━━ Records to process ━━

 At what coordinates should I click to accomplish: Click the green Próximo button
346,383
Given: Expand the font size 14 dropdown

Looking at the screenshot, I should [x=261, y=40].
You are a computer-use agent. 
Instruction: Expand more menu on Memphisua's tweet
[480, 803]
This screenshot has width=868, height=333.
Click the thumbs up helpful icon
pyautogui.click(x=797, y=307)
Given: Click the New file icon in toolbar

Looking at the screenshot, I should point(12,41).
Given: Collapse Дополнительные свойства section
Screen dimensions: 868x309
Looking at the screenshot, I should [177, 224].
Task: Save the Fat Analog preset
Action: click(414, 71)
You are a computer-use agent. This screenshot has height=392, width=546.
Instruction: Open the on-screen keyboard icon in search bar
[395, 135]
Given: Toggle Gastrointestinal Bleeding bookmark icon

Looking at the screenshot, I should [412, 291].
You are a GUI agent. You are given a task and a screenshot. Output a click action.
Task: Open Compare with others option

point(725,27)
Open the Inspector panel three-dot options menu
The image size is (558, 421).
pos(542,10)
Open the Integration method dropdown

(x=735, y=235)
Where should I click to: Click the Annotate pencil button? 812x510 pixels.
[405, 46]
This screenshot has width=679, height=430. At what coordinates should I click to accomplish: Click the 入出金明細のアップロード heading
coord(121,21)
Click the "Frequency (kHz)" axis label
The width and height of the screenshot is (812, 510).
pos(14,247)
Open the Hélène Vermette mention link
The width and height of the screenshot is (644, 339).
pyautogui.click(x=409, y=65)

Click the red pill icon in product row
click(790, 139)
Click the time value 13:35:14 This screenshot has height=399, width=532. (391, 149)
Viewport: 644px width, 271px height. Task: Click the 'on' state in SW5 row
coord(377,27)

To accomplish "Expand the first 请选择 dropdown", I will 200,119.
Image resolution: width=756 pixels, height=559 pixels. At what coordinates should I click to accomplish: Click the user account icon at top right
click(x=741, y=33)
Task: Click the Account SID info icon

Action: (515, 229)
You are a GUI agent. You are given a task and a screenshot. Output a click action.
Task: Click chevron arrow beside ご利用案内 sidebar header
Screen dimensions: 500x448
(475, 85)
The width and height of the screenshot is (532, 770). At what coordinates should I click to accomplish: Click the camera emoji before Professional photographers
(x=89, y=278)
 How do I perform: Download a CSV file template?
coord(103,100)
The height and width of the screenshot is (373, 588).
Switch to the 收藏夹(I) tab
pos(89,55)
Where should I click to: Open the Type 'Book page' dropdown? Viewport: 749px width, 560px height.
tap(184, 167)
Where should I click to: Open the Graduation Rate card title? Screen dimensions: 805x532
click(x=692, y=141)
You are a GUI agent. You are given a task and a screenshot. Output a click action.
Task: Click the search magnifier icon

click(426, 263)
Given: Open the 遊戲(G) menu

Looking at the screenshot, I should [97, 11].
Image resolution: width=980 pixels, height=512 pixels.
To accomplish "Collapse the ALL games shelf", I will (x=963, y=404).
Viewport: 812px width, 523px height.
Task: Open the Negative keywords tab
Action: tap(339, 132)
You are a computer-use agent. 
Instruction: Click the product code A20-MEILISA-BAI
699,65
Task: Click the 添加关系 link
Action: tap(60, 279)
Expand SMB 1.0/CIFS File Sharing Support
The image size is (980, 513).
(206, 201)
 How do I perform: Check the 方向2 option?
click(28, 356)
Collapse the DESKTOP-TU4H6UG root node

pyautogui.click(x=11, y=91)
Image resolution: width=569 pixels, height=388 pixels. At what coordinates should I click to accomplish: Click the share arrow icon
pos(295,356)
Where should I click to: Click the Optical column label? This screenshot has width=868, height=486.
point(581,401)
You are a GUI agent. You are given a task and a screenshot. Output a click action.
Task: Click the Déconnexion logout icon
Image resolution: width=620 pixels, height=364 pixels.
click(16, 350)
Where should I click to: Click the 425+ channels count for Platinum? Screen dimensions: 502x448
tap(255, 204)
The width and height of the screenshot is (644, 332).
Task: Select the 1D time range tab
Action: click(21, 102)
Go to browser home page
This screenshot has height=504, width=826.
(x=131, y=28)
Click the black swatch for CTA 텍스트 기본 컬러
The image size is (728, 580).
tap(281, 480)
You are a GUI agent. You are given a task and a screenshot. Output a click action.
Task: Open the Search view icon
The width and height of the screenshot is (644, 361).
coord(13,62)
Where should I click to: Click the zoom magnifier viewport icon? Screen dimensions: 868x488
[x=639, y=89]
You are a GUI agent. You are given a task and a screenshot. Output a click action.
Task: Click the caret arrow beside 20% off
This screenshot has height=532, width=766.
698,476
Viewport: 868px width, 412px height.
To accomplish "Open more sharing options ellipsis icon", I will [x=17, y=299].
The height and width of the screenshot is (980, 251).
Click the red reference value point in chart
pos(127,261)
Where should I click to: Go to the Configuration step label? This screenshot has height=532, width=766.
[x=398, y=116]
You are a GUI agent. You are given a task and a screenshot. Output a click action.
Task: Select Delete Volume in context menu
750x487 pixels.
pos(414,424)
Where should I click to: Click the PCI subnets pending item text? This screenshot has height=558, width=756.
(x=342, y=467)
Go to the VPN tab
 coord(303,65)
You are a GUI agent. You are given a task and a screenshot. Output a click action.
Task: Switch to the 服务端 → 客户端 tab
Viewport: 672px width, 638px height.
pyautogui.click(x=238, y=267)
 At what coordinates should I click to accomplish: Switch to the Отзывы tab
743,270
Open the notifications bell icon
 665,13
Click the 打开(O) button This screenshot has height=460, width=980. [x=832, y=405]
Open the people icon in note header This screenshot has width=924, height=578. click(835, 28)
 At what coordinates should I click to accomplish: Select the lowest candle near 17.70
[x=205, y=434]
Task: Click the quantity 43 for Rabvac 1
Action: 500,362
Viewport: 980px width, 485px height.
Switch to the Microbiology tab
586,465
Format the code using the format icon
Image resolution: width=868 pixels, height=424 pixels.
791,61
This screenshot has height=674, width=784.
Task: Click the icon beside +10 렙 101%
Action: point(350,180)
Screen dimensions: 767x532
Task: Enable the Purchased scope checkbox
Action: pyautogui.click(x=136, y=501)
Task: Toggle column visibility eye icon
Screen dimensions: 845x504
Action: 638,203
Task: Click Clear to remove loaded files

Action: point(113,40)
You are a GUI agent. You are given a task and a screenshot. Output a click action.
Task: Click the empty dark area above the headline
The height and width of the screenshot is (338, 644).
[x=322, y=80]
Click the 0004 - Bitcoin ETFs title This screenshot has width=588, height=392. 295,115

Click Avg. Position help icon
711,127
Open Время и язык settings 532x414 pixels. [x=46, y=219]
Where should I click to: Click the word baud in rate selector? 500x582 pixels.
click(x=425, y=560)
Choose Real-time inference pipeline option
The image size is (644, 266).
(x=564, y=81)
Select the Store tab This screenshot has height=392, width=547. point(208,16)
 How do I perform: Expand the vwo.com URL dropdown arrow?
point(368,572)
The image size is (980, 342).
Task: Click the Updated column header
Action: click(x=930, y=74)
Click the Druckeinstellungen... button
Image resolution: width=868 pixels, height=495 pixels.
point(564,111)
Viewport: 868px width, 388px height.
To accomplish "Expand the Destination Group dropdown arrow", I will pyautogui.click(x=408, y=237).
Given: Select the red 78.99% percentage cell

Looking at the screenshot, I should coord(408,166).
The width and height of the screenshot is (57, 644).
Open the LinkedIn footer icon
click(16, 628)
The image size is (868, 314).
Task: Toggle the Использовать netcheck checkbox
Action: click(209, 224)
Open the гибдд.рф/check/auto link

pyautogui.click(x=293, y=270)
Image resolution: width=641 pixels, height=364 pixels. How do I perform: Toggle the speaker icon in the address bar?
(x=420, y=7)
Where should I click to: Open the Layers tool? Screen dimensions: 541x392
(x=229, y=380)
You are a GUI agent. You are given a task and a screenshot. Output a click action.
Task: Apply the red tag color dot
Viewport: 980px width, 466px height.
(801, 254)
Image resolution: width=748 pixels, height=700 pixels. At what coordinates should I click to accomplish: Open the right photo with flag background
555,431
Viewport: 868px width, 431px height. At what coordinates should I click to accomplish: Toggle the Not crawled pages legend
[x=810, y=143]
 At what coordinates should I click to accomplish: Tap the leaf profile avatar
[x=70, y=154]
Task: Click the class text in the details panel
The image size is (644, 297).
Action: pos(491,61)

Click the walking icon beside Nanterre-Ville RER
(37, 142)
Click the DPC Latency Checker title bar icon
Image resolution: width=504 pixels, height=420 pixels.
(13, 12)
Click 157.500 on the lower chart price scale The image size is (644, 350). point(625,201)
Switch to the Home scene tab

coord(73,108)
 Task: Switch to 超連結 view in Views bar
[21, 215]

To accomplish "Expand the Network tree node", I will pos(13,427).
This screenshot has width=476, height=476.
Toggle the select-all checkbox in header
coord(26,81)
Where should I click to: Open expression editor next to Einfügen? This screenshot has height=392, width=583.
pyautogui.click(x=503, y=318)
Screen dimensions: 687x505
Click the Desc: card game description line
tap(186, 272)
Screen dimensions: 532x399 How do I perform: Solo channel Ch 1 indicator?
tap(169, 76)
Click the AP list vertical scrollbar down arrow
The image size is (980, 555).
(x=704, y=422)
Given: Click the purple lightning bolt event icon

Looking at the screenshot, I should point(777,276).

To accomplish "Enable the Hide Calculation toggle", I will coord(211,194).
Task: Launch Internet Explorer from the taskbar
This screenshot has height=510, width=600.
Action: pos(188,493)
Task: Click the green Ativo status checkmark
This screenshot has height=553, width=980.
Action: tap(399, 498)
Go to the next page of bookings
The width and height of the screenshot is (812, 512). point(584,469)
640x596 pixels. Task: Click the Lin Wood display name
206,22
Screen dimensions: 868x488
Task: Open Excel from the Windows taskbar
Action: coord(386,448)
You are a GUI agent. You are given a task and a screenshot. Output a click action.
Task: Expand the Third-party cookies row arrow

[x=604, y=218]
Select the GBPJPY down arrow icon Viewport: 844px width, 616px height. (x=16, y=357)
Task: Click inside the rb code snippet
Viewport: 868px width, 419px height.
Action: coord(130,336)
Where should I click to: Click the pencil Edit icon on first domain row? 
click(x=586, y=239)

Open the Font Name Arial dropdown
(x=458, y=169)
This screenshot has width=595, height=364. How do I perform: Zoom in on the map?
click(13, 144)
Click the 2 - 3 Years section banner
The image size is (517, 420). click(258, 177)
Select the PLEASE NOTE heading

━━━

One inclusive range is required: first line of the data through the line containing "Given: Collapse Дополнительные". Set it down exactly and output nothing else.

 At what coordinates should I click to accomplish: Click the green Próximo button
346,383
Given: Expand the font size 14 dropdown

Looking at the screenshot, I should [x=261, y=40].
You are a computer-use agent. 
Instruction: Expand more menu on Memphisua's tweet
[480, 803]
This screenshot has width=868, height=333.
Click the thumbs up helpful icon
pyautogui.click(x=797, y=307)
Given: Click the New file icon in toolbar

Looking at the screenshot, I should point(12,41).
Given: Collapse Дополнительные свойства section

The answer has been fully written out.